■ Source:

On Authentication
I have a confession to make: I don’t like passwords.
To clarify that statement, I don’t like seeing passwords. A row of asterisks is fine: perfectly happy with that. A row of little black circles is even better: after all, it’s prettier. But looking at a monitor, sheet of paper or Post-It note and seeing a password staring back at me sends a little shiver running down my spine. Some cultures are reputed to believe that taking a photograph of someone steals a little piece of their soul; I tend to think much the same about writing down someone’s password. “Keep it secret”, as they say; “keep it safe”.
This, of course, is pretty much the standard geek attitude to passwords: they are to be guarded with one’s life. Offer a geek a Mars bar for their password, and they’ll offer you an angry stream of verbal abuse. Or possibly a lecture on social engineering and user account security. Knowing most geeks, it’ll probably be somewhere between the two.

Word and element locating data

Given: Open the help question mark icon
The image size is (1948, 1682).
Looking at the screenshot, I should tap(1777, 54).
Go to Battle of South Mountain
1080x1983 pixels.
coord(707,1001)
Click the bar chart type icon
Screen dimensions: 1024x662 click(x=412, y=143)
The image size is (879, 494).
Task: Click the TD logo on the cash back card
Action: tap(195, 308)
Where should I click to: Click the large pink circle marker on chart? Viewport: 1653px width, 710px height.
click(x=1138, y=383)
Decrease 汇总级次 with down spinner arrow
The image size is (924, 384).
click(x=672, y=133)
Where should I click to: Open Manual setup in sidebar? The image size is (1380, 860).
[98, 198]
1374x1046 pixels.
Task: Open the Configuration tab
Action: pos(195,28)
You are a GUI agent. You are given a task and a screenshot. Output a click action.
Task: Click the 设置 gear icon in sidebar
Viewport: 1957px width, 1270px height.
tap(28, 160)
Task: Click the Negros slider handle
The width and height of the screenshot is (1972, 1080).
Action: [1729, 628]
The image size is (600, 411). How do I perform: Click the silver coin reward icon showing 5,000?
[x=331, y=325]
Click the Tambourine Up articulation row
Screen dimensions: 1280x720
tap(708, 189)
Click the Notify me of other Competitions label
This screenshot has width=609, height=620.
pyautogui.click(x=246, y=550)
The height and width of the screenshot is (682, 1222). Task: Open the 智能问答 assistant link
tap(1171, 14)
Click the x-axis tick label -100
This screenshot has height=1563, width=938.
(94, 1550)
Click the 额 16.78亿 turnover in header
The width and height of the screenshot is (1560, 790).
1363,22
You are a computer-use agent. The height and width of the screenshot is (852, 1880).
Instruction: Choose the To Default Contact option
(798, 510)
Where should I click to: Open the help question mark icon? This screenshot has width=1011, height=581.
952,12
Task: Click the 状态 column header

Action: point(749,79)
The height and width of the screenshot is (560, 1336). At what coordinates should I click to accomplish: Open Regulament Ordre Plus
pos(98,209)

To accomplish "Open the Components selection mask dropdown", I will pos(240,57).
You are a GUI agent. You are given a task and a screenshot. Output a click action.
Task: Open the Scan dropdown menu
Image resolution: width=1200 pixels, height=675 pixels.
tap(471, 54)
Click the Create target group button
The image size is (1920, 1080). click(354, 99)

■ Work instructions:
a) In the passwords essay, what are all the things where seeing a password written down makes the writer shiver?
b) From the passwords essay, reproduce the passage that starts at the words "This, of course, is" and ends after "between the two.".

■ Worked solutions:
a)
- a monitor
- a sheet of paper
- a Post-It note

b)
This, of course, is pretty much the standard geek attitude to passwords: they are to be guarded with one’s life. Offer a geek a Mars bar for their password, and they’ll offer you an angry stream of verbal abuse. Or possibly a lecture on social engineering and user account security. Knowing most geeks, it’ll probably be somewhere between the two.